In [9]:
from torch.utils.data import DataLoader
from benchmark.toolkits import CustomDataset
from benchmark.cifar10.model.mlp import Model
import torch, json, os, numpy as np, copy
from torchvision import datasets, transforms

### MNIST data

In [2]:
training_data = datasets.MNIST(
    root="./benchmark/mnist/data",
    train=True,
    download=False,
    transform=transforms.Compose([transforms.ToTensor(), transforms.Normalize((0.1307,), (0.3081,))]),
)
testing_data = datasets.MNIST(
    root="./benchmark/mnist/data",
    train=False,
    download=False,
    transform=transforms.Compose([transforms.ToTensor(), transforms.Normalize((0.1307,), (0.3081,))]),
)

### CIFAR10 data

In [2]:
training_data = datasets.CIFAR10(
    "./benchmark/cifar10/data", 
    train=True, 
    download=False, 
    transform=transforms.Compose([transforms.ToTensor(), transforms.Normalize((0.4914, 0.4822, 0.4465), (0.2023, 0.1994, 0.2010))])
)
testing_data = datasets.CIFAR10(
    "./benchmark/cifar10/data",  
    train=False, 
    download=False, 
    transform=transforms.Compose([transforms.ToTensor(), transforms.Normalize((0.4914, 0.4822, 0.4465), (0.2023, 0.1994, 0.2010))])
)

### Training

In [3]:
def train(dataloader, model, loss_fn, optimizer, device):   
    model.train()
    losses = []
        
    for batch, (X, y) in enumerate(dataloader):
        X, y = X.to(device), y.to(device)

        pred = model(X)
        loss = loss_fn(pred, y)
        
        optimizer.zero_grad()
        loss.backward()
        optimizer.step()

        losses.append(loss.item())
        
    return losses


def test(model, testing_data, device="cuda"):
    test_loader = DataLoader(testing_data, batch_size=32, shuffle=True, drop_last=False)
    model = model.to(device)

    loss_fn = torch.nn.CrossEntropyLoss()

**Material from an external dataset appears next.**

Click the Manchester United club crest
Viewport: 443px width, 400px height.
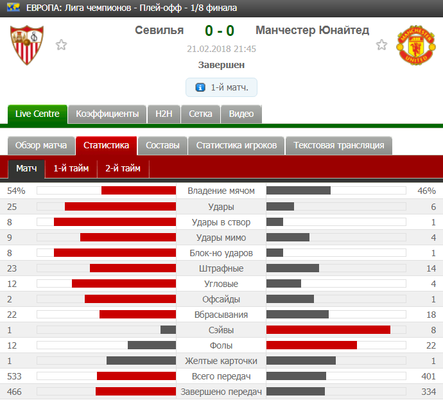416,45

    size = len(test_loader.dataset)
    num_batches = len(test_loader)
    model.eval()
    test_loss, correct = 0, 0

    with torch.no_grad():
        for X, y in test_loader:
            X, y = X.to(device), y.to(device)
            pred = model(X)
            test_loss += loss_fn(pred, y).item()
            correct += (pred.argmax(1) == y).type(torch.float).sum().item()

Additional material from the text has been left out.